Na Escuridão –– e um pouco de luz!
integra o romance Pedro em queda-livre


trecho:




     Novembro é o mês das flores, pensou ao entrar no cemitério. Logo se deparou com uma íngreme escadaria de mármore. Subiu a passo lento. No alto, a casamata. E dentro, apoiada num imenso fichário, uma freira com hábito branco espantava algumas moscas.

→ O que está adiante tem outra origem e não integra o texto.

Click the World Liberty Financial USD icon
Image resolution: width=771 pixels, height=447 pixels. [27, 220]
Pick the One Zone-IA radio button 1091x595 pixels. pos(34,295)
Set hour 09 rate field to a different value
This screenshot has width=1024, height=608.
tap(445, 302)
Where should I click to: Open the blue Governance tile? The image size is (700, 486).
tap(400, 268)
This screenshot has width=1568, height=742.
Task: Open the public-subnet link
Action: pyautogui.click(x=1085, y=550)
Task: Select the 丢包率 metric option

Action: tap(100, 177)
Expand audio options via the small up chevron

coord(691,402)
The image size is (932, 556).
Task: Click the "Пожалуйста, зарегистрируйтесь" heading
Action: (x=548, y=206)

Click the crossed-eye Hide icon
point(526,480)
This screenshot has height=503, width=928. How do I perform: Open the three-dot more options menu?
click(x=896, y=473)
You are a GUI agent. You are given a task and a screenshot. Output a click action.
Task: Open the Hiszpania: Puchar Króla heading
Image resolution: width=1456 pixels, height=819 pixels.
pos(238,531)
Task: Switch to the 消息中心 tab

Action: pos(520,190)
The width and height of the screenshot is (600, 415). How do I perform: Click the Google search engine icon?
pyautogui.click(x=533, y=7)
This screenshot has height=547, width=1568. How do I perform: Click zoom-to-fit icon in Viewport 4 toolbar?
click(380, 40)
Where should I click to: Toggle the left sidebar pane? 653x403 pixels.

     –– Bom dia –– disse ele.
     –– Por que não boa tarde? –– disse a freira.
    Surpreso, olhou para a tira de céu às suas costas e teve a impressão de que eram dez horas de uma bela manhã de sol. Talvez já fosse pensar em algo, mas ela o interrompeu:
     –– O nome –– pediu.
  Apesar do esforço, nada lhe ocorreu. As consoantes e vogais agrupadas no cérebro não lhe sugeriam sequer um apelido. Atrapalhado, revistou os bolsos. Encontrou apenas um bilhete da Loteria Federal.
     –– O nome –– tornou a freira.
     Ele não sabia o que responder. Encarou o fichário: deve estar aí, em alguma gaveta. Num desses cartões sebosos, penou. Num tipo qualquer de máquina devia estar gravado o nome dele.
     –– O nome –– insistiu a freira.
     –– Não sei –– respondeu enfim.
     –– Como não sabe?
     –– Esqueci.
     A freira exasperou–se:
  –– E como posso ajudá-lo se você não é capaz de se lembrar do nome? Assim não é possível! –– e balançou a cabeça para os lados, descendo o olhar para as fichas no balcão.
  –– P-Perdi –– gaguejou ele erguendo os ombros, as palmas das mãos para cima. Em seguida, num tom de meia desculpa, assomou: –– Eu o tinha anotado num pedaço de papel, mas no caminho devo ter perdido.
     –– O quê?
     –– Como o quê? –– Ele imaginou uma falta de discernimento ou uma desatenção da parte dela. –– O nome, ora! Devo ter perdido em alguma parte a caminho daqui.
     A freira assumiu um tom didático:
     –– Não confunda as coisas, você perdeu foi o papel.
     –– Sim, mas no papel  estava...
    –– Correto! –– ajuntou a freira, despejando sua impaciência sobre os dois “rr". –– Mas isso agora não vem ao caso. O que importa é o nome, e você deve tê-lo em alguma parte da memória.  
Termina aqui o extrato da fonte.